§ TEXT PASSAGE:

-- START --

I actually happen to have an implementation handy from when I was developing a poker bot. It's not particularly sophisticated, but it does work.

First, the relevant types. Ranks and suits are enumerations, while cards are the obvious compound type (with a custom Show instance)

import Text.ParserCombinators.Parsec

data Suit = Clubs | Diamonds | Hearts | Spades deriving (Eq,Ord,Enum,Show)

data Rank = Two | Three | Four | Five | Six | Seven | Eight | Nine | Ten
          | Jack | Queen | King | Ace deriving (Eq,Ord,Enum,Show)  

data Card = Card { rank :: Rank
                 , suit :: Suit } deriving (Eq,Ord,Bounded)

instance Show Card where
    show (Card rank suit) = show rank ++ " of " ++ show suit

Then we have the parsing code, which uses Parsec. You could develop this to be much more sophisticated, to return better error messages, etc.

Note that, as Matvey said in the comments, the problem of parsing strings into their representations in the program is (or rather should be) orthogonal to how the enums are represented. Here I've cheated and broken the orthogonality: if you wanted to re-order the ranks (e.g. to have Ace rank below Two) then you would break the parsing code, because the parser depends on the internal representation of Two being 0, Three being 1 etc..

A better approach would be to spell out all of the ranks in parseRank explicitly (which is what I do in the original code). I wrote it like this to (a) save some space, (b) illustrate how it's possible in principle to parse a number into a rank, and (c) give you an example of bad practice explicitly spelled out, so you can avoid it in the future.

parseSuit :: Parser Suit
parseSuit = do s <- oneOf "SDCH"
               return $ case s of
                'S' -> Spades
                'D' -> Diamonds
                'H' -> Hearts
                'C' -> Clubs

parseRank :: Parser Rank
parseRank = do r <- oneOf "23456789TJQKA"
               return $ case r of
                'T' -> Ten
                'J' -> Jack
                'Q' -> Queen
                'K' -> King
                'A' -> Ace
                 n  -> toEnum (read [n] - 2)

-- END --

§ GIVEN TASK 1:
Answer these from the text on parsing playing cards:
(a) What four suits does the Suit type list?
(b) Which library does the parsing code use?
(c) What change to the ranks would break the parsing code?

§ MATERIAL FOR THIS TASK:

-- START --

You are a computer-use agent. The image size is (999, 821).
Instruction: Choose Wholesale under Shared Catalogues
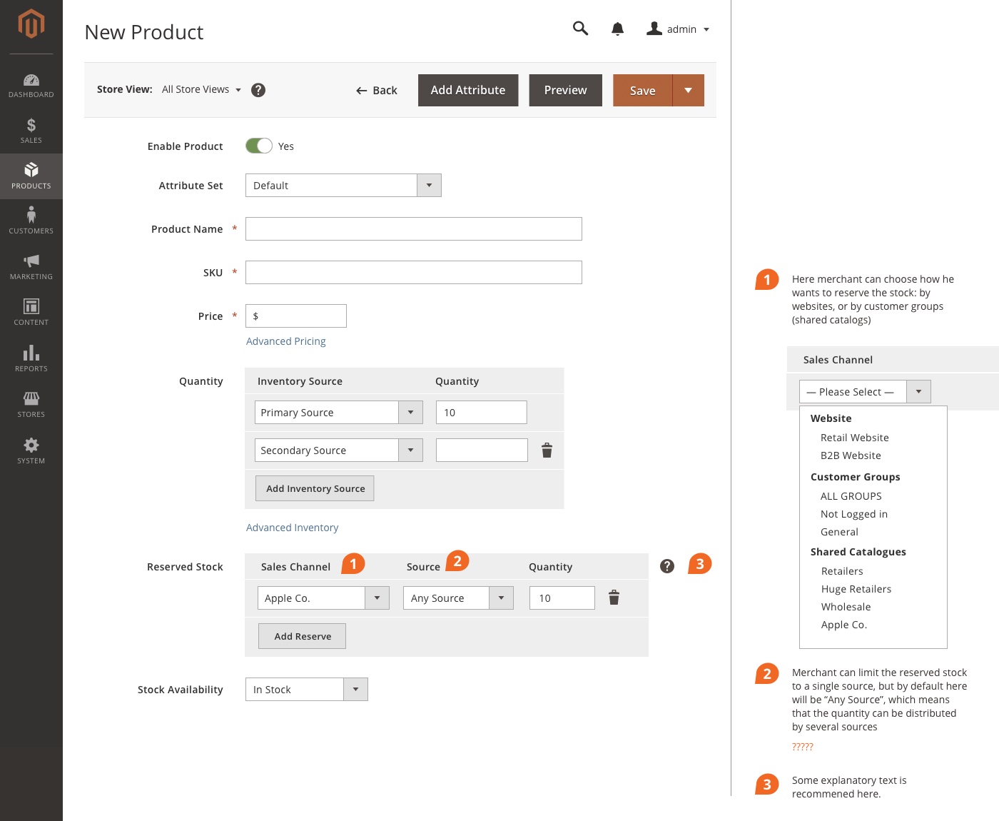click(846, 607)
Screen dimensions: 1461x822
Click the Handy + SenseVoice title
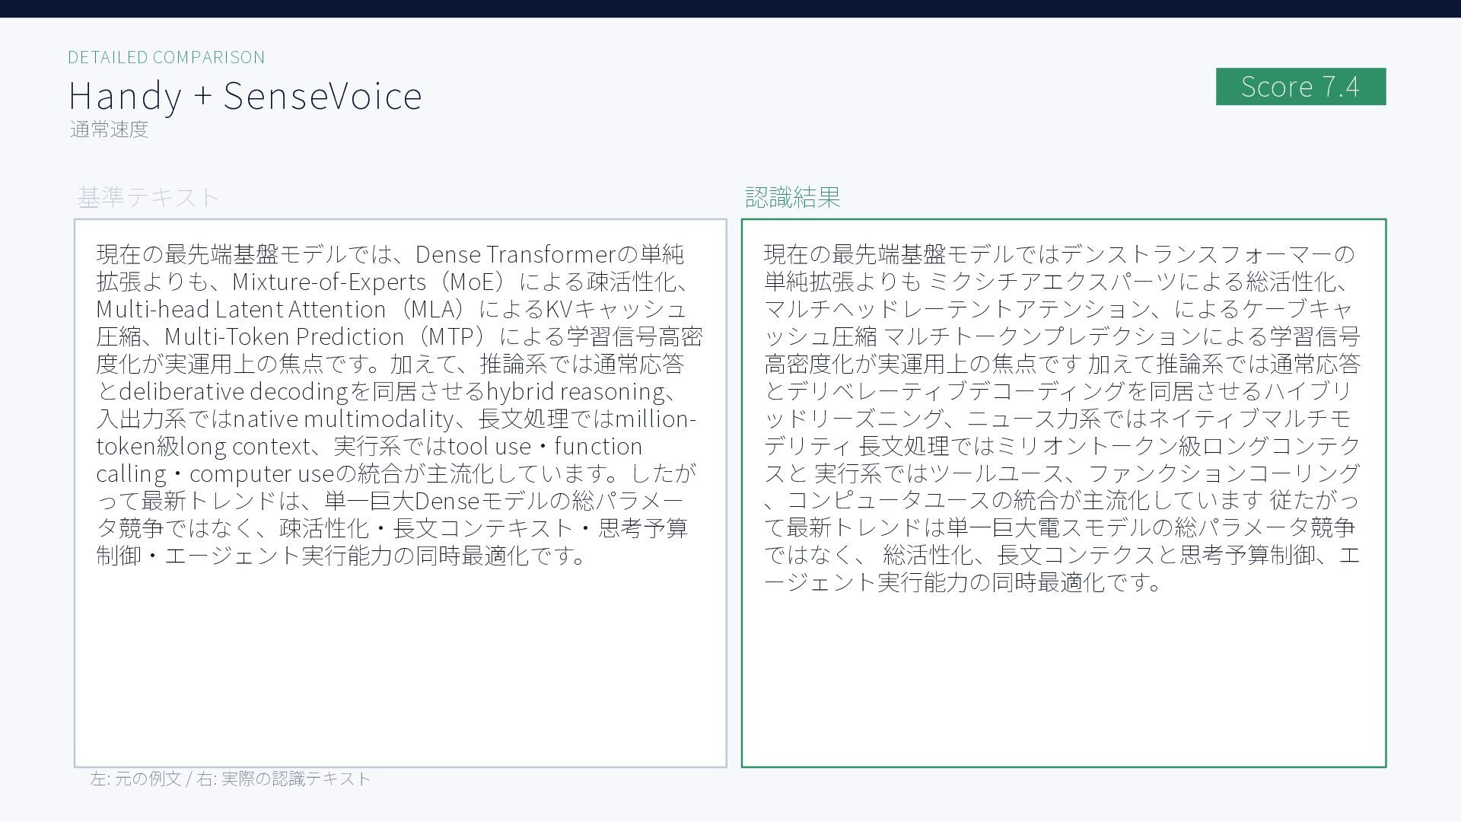coord(245,96)
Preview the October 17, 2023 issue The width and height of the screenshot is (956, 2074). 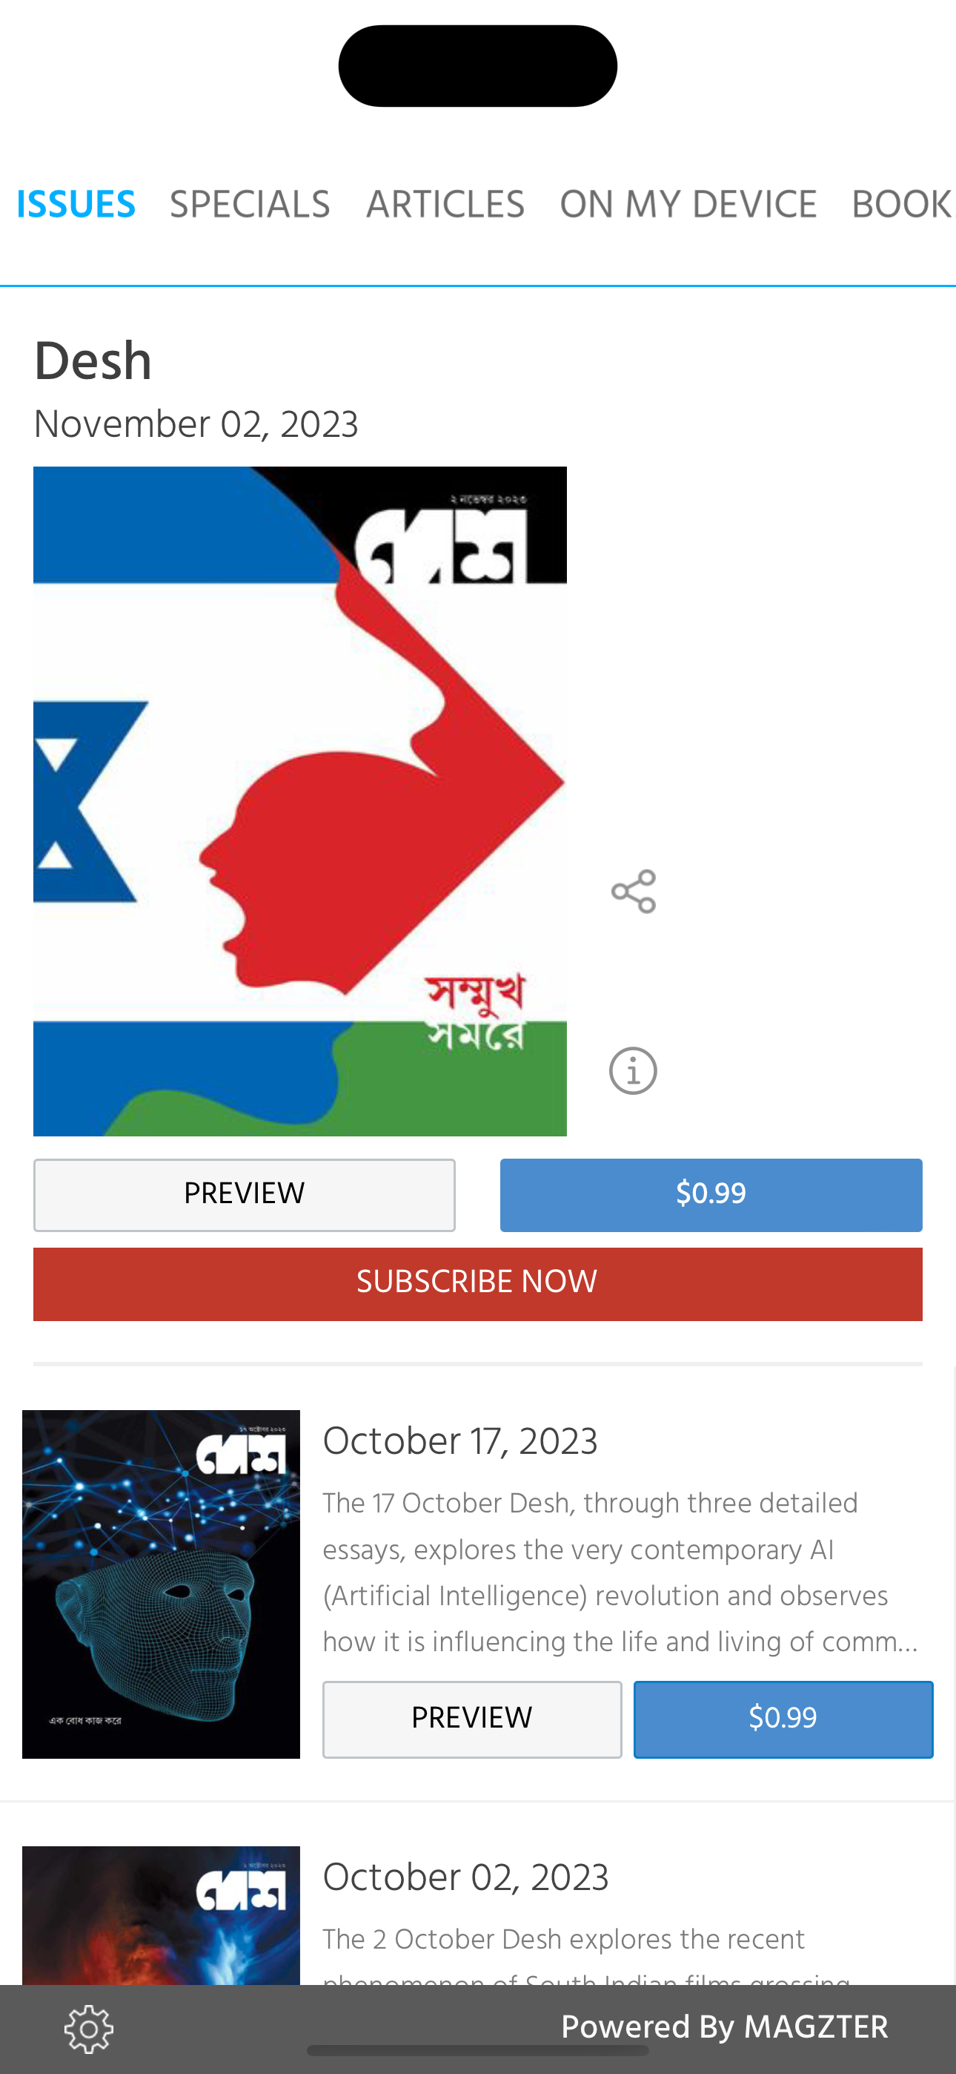[472, 1719]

-- END --

§ GIVEN TASK 2: Gather every line of the records that contains the string "size". Case counts.

§ EXPECTED ANSWER 1:
(a) Clubs, Diamonds, Hearts and Spades.
(b) Parsec.
(c) Re-ordering the ranks, such as putting Ace below Two.

§ EXPECTED ANSWER 2:
You are a computer-use agent. The image size is (999, 821).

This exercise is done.